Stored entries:
----
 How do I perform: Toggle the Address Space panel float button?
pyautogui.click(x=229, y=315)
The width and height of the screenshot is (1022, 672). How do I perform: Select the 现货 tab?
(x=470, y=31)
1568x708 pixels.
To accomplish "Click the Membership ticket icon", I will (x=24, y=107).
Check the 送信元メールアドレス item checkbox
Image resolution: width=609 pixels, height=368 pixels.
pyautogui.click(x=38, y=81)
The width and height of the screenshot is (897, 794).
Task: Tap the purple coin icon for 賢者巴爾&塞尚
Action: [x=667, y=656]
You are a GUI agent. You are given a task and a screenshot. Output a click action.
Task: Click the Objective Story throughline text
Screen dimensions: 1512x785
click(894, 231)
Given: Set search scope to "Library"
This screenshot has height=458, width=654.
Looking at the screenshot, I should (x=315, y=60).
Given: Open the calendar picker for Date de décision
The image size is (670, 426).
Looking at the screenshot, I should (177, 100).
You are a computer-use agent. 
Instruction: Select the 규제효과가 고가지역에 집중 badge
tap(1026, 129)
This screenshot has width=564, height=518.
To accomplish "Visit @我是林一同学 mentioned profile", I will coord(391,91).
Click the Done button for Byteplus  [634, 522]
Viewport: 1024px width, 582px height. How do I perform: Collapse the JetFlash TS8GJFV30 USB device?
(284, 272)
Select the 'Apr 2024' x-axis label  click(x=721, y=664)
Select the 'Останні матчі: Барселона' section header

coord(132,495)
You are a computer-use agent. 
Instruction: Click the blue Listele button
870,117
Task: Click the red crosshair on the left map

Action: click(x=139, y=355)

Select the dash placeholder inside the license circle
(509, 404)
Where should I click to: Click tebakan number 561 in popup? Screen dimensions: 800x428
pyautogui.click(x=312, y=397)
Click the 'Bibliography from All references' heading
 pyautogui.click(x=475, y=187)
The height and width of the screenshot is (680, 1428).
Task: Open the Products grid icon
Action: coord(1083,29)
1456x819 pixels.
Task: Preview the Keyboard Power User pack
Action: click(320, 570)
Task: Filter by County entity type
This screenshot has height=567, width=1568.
----
Assignment: From the data above, copy each line with the string "accomplish" in it.

Response:
To accomplish "Click the Membership ticket icon", I will (x=24, y=107).
To accomplish "Visit @我是林一同学 mentioned profile", I will coord(391,91).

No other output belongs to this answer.